The **Next Greater Element** problem is a classic problem that involves finding the next larger element for each element in an array. The problem can be defined as:

### Problem Statement

Given an array of integers, for each element, find the next greater element to its right.
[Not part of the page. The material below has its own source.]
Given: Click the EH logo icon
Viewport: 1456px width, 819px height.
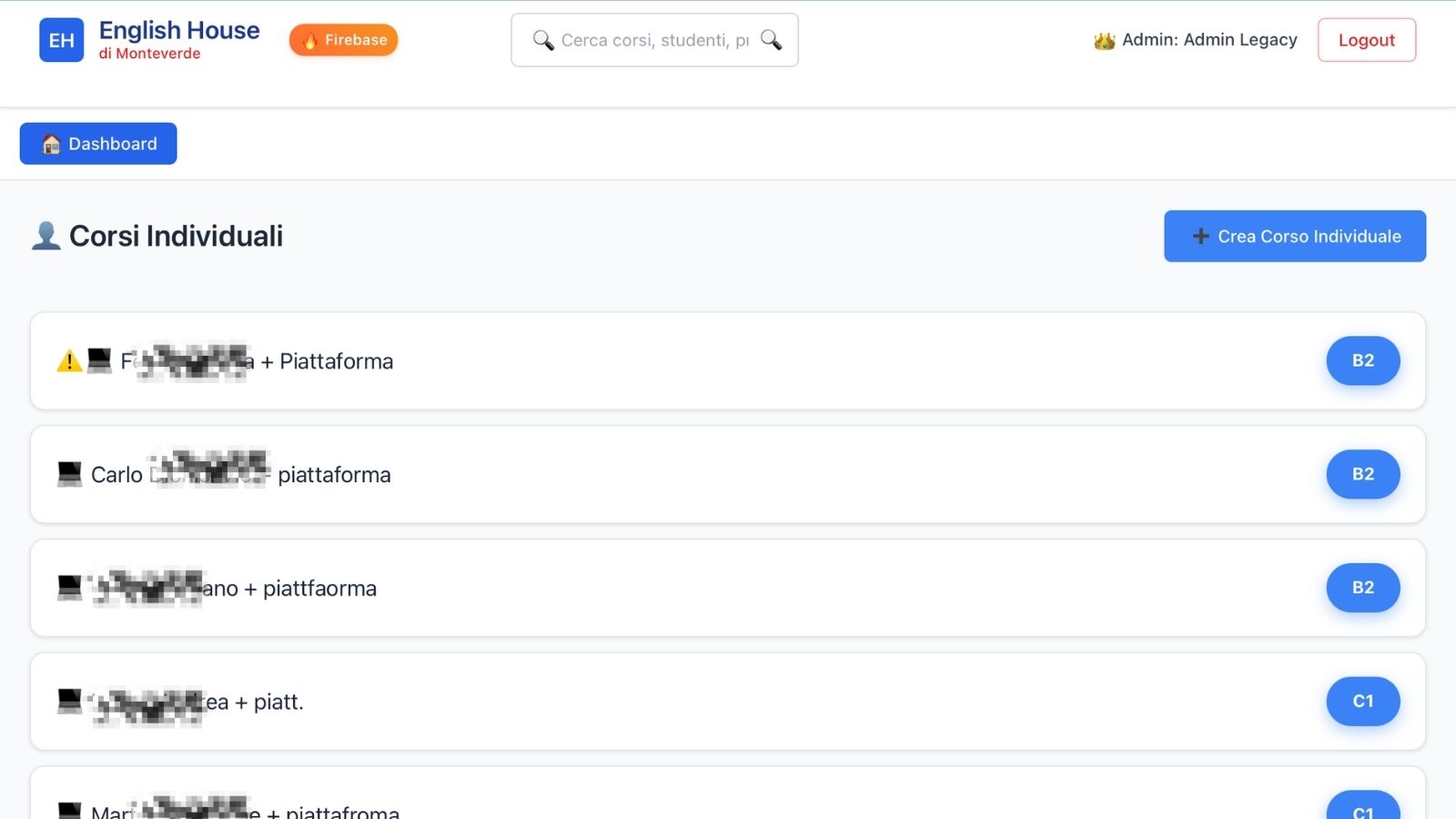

If there isn’t a next greater element, use `-1`

.

### Example

Input: `[2, 1, 2, 4, 3]`

Output: `[4, 2, 4, -1, -1]`

**Explanation:**

- For the first
`2`

, the next greater element is`4`

. - For
`1`

, the next greater element is`2`

. - For the second
`2`

, the next greater element is`4`

. - For
`4`

, there is no greater element, so the output is`-1`

. - For
`3`

, there is no greater element, so the output is`-1`

.

### Approach: Using a Stack

The most efficient way to solve this problem is by using a **stack**. This approach works in `O(n)`

time complexity, where `n`

is the size of the array.

#### Steps:

- Initialize an empty stack and a result array of the same length as the input array, filled with
`-1`

. - Traverse the array from right to left.
- For each element, check if the stack is not empty and the top element of the stack is less than or equal to the current element.
- If so, pop the stack.

- If the stack is not empty after the above step, the top element of the stack is the next greater element for the current element.
- Push the current element onto the stack.
- Continue until all elements are processed.

### Code Implementation

Here is the code implementation of the approach in JavaScript:

```
function nextGreaterElement(nums) {
const stack = [];
const result = new Array(nums.length).fill(-1);
for (let i = nums.length - 1; i >= 0; i--) {
while (stack.length > 0 && stack[stack.length - 1] <= nums[i]) {
stack.pop();
}
if (stack.length > 0) {
result[i] = stack[stack.length - 1];
}
stack.push(nums[i]);
}
return result;
}
// Example usage:
const nums = [2, 1, 2, 4, 3];
console.log(nextGreaterElement(nums)); // Output: [4, 2, 4, -1, -1]
```

### Visual Walkthrough

Let’s go through each step with a visualization table to better understand the stack operations:

Step | Current Element | Stack (Top -> Bottom) | Action | Result Array |
---|---|---|---|---|

1 | 3 | [3] | Push 3 to the stack | `[-1, -1, -1, -1, -1]` |

2 | 4 | [4] | Pop 3 (since 3 <= 4), push 4 to the stack | `[-1, -1, -1, -1, -1]` |

3 | 2 | [4, 2] | Top is 4 (greater than 2), so set `result[2] = 4` |
`[-1, -1, 4, -1, -1]` |

4 | 1 | [4, 2, 1] | Top is 2 (greater than 1), so set `result[1] = 2` |
`[-1, 2, 4, -1, -1]` |

5 | 2 | [4, 2] | Pop 1 and 2 (since 1, 2 <= 2), top is 4 (greater than 2), set `result[0] = 4` |
`[4, 2, 4, -1, -1]` |

### Conclusion

The stack-based solution for the “Next Greater Element” problem is efficient and easy to understand. By visualizing the steps with a diagram, the operations of pushing and popping elements become clearer, helping us understand how the algorithm works.